# [Exercise requirements]
Rewrite everything from the line containing "The width and" down to the end of the items, replacing "zoom" with "minimize" and keeping all else unchanged. Leave the pictures out of your answer.

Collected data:

---+---

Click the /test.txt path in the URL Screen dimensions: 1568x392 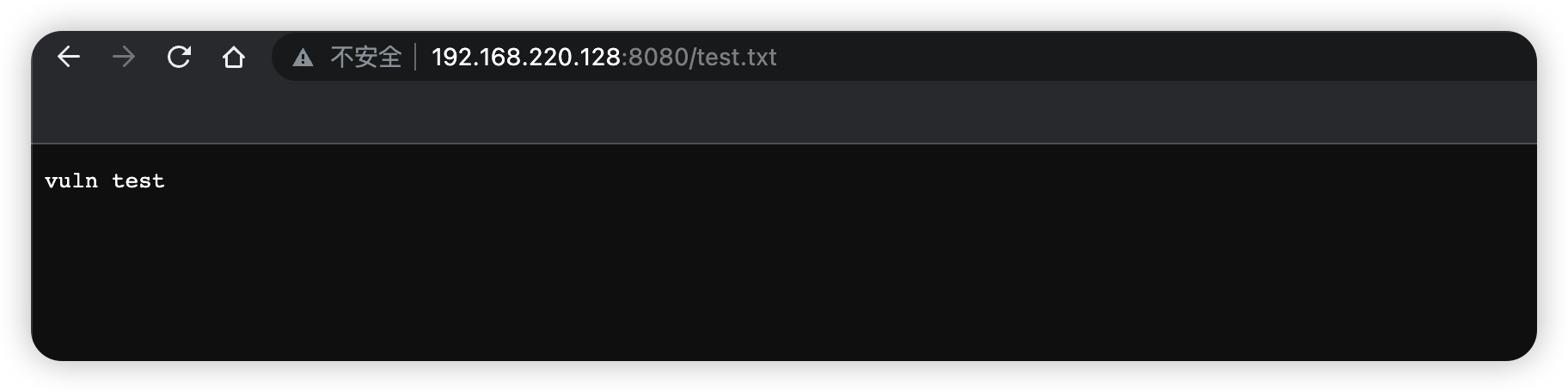(733, 57)
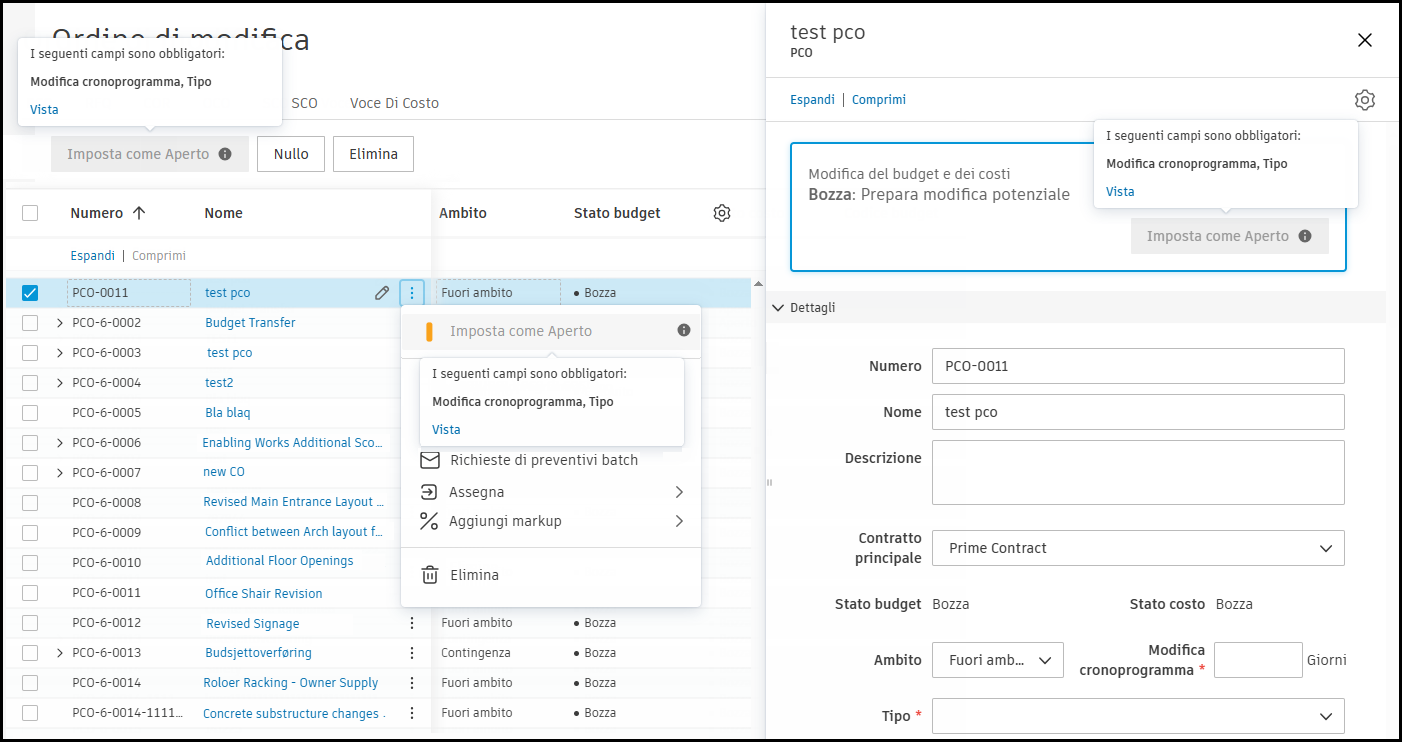Select the envelope icon for Richieste di preventivi batch
The image size is (1402, 742).
tap(428, 460)
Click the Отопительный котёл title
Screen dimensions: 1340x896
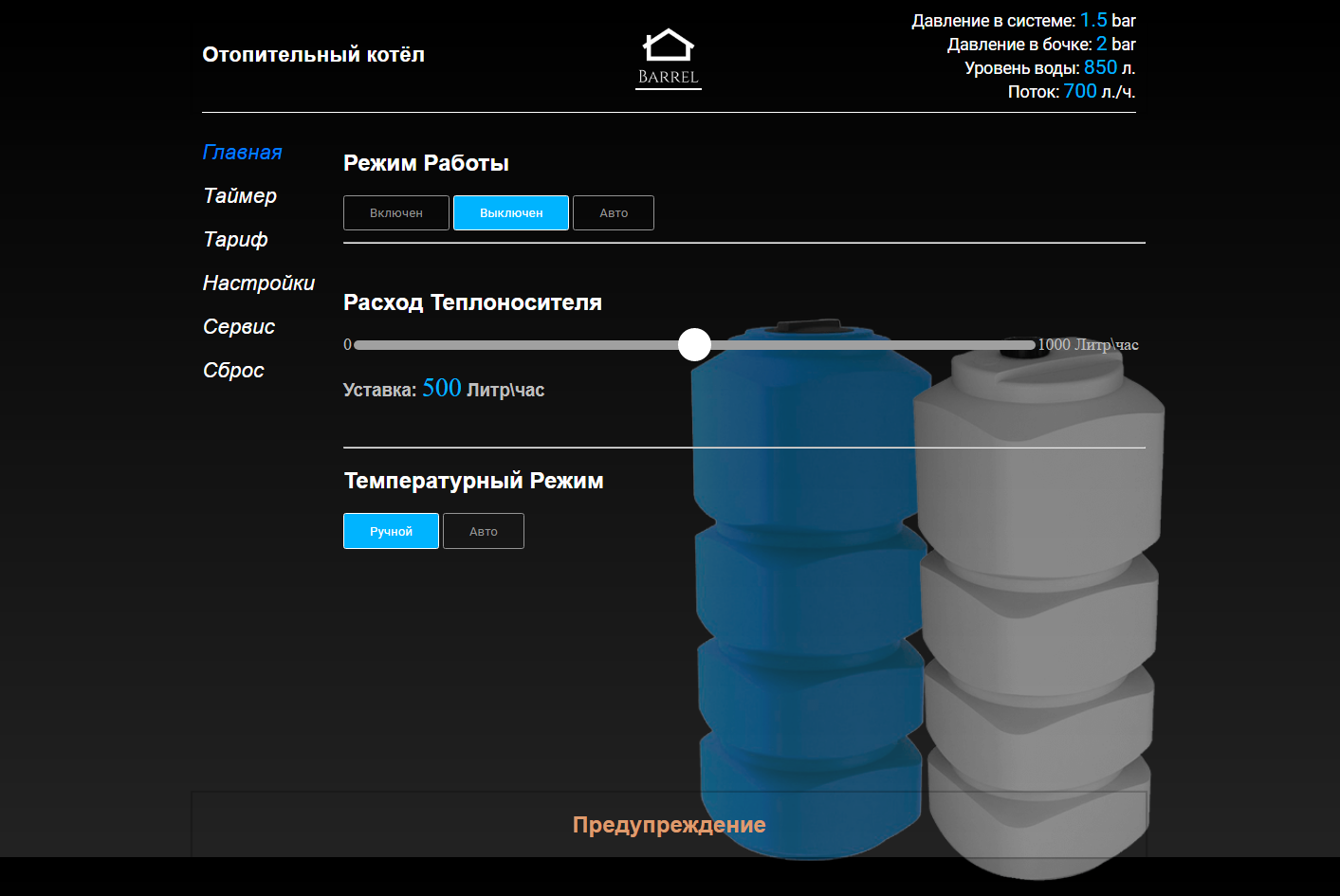pos(313,54)
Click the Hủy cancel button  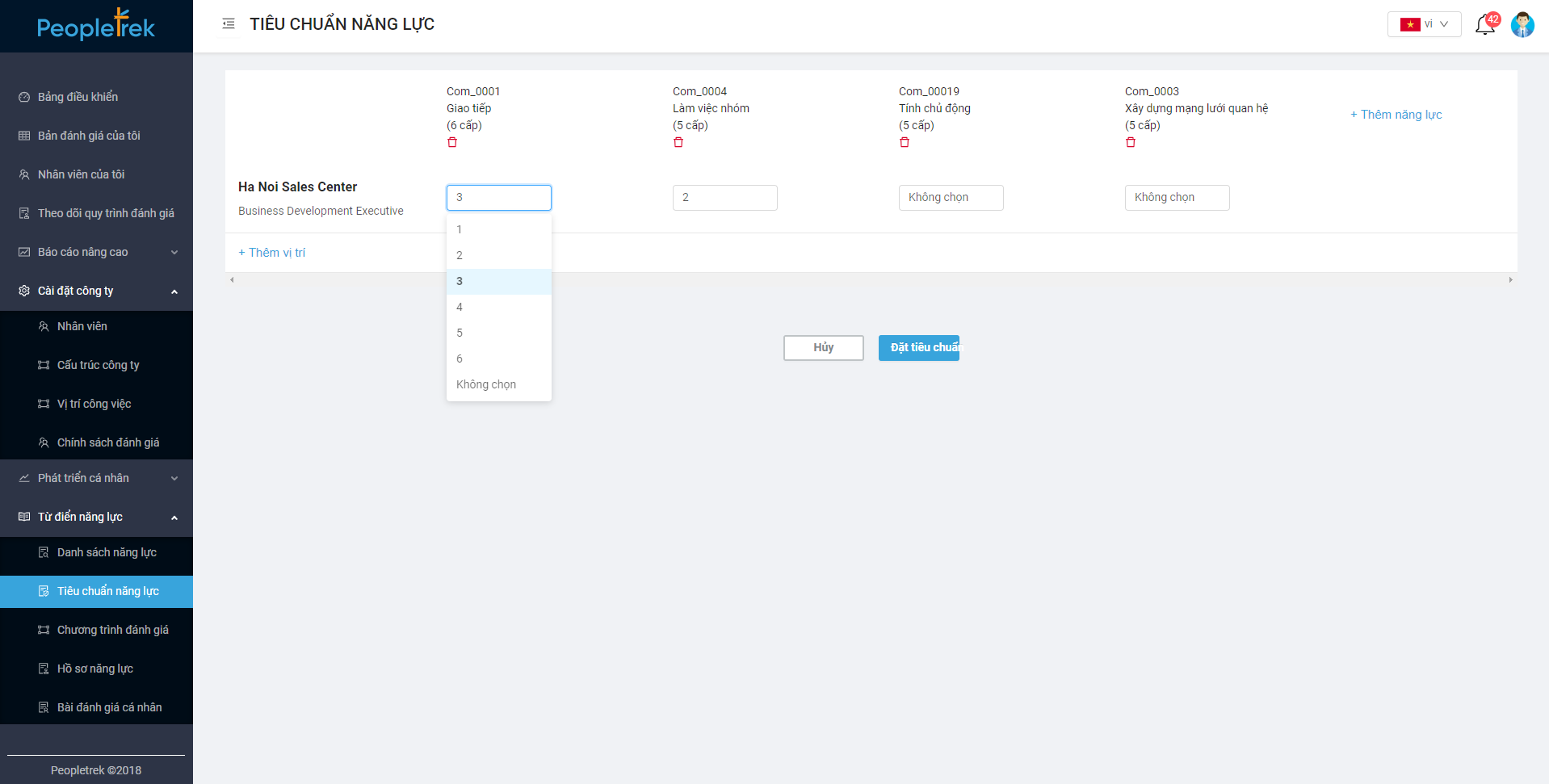pos(823,347)
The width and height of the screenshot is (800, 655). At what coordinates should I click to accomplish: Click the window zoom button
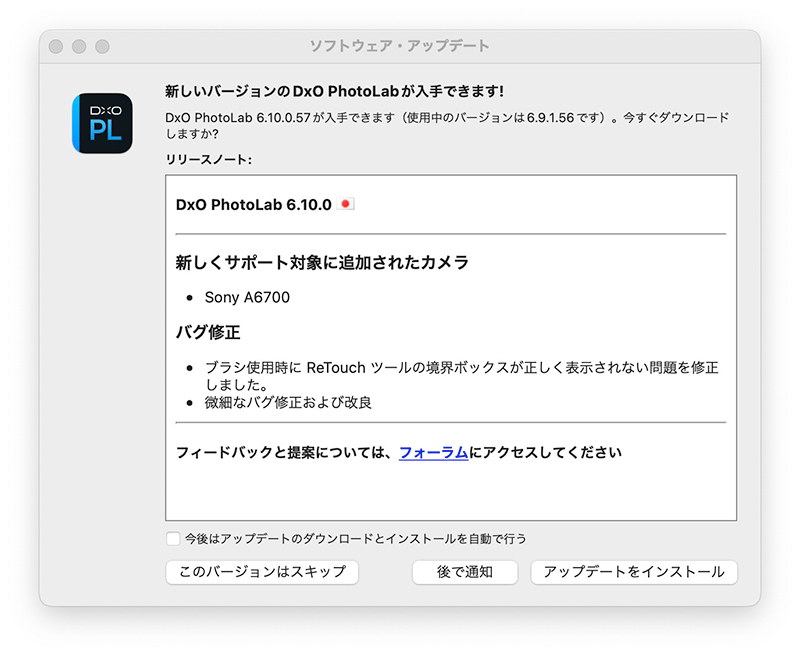102,46
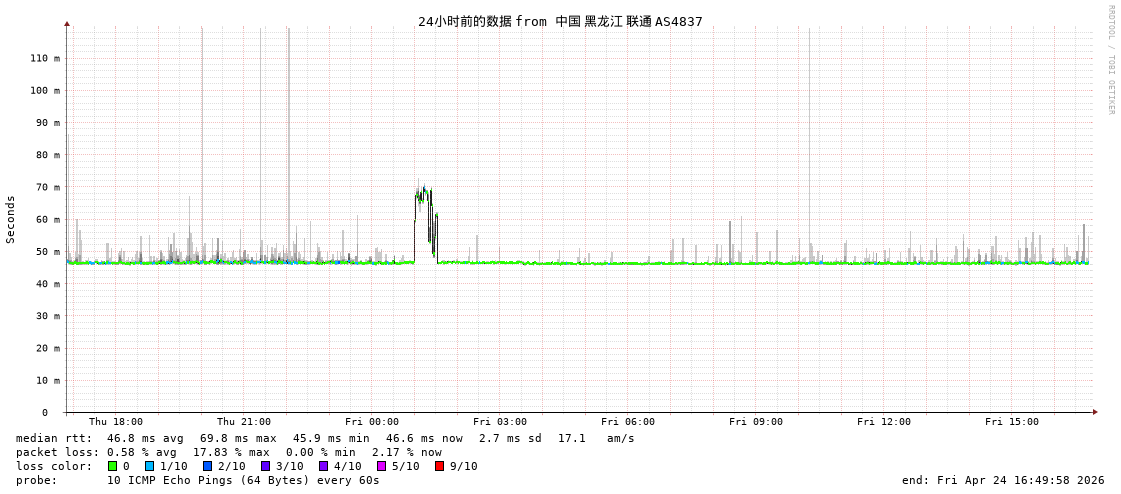Pick the 3/10 loss color swatch
The image size is (1121, 494).
click(266, 466)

---+---

# [Result of the task]
The width and height of the screenshot is (800, 655). At what coordinates should I click to accomplish: Click the window minimize button
102,46
Pick the 3/10 loss color swatch
The image size is (1121, 494).
click(266, 466)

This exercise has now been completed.